What to produce ▸ Write out every line of the records below word for word, omitting the pictures.

#####

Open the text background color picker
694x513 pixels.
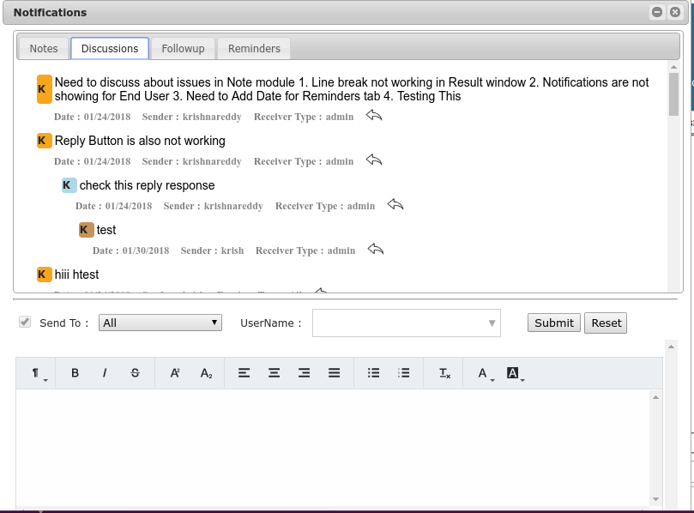click(x=515, y=373)
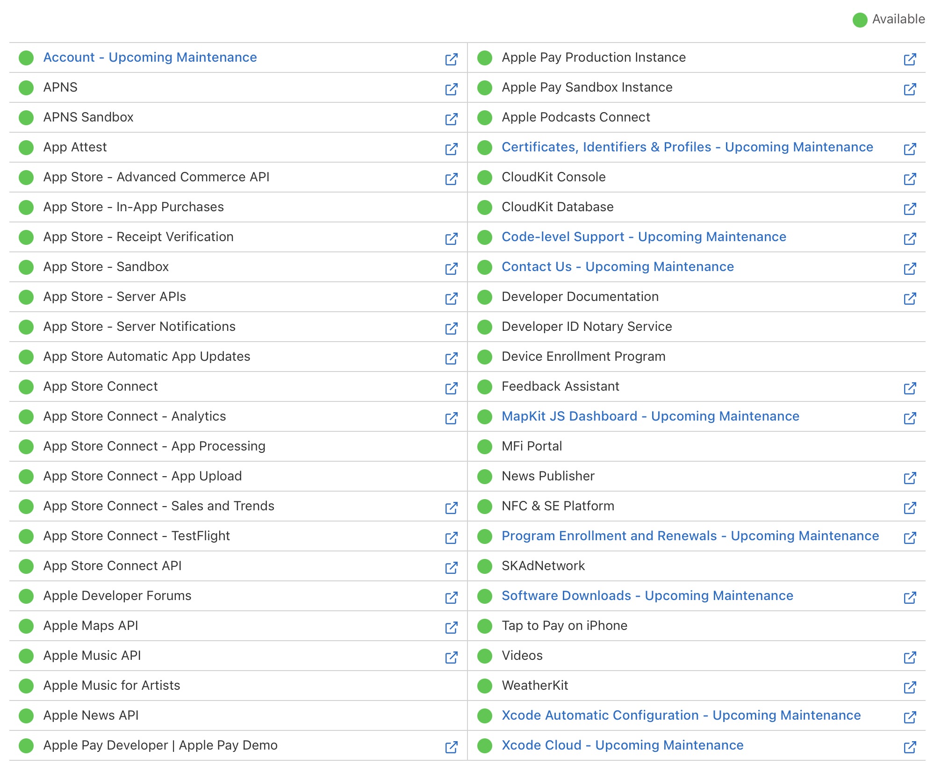This screenshot has height=772, width=934.
Task: Click Developer Documentation external link icon
Action: [910, 298]
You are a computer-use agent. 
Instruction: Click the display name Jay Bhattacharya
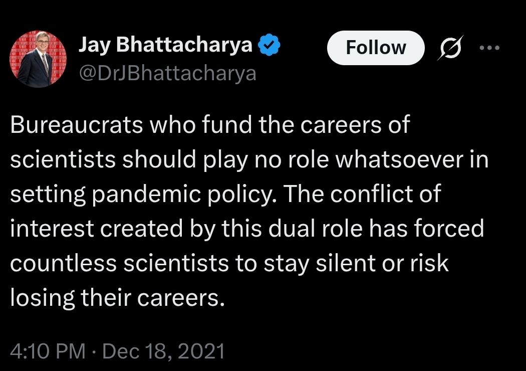point(165,46)
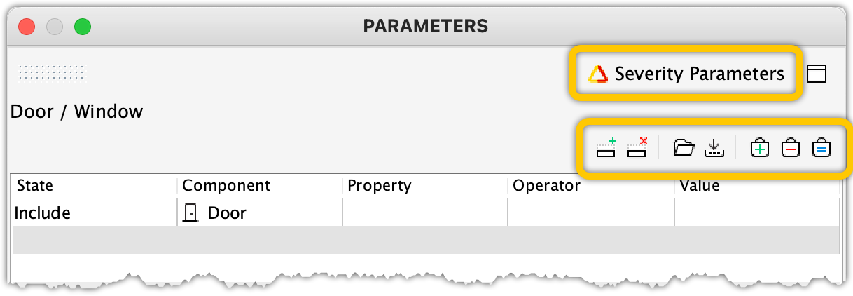
Task: Click the red close window button
Action: 27,27

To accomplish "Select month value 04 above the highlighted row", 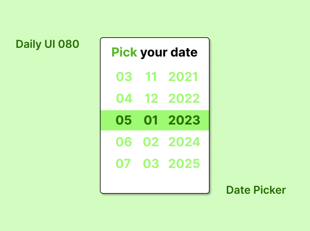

#####

Expected answer ▸
Open the text background color picker
694x513 pixels.
click(x=515, y=373)
This screenshot has height=772, width=934.
Task: Click Developer Documentation external link icon
Action: [910, 298]
You are a computer-use agent. 
Instruction: Click the display name Jay Bhattacharya
point(165,46)
Task: Click the red close window button
Action: 27,27

To accomplish "Select month value 04 above the highlighted row", 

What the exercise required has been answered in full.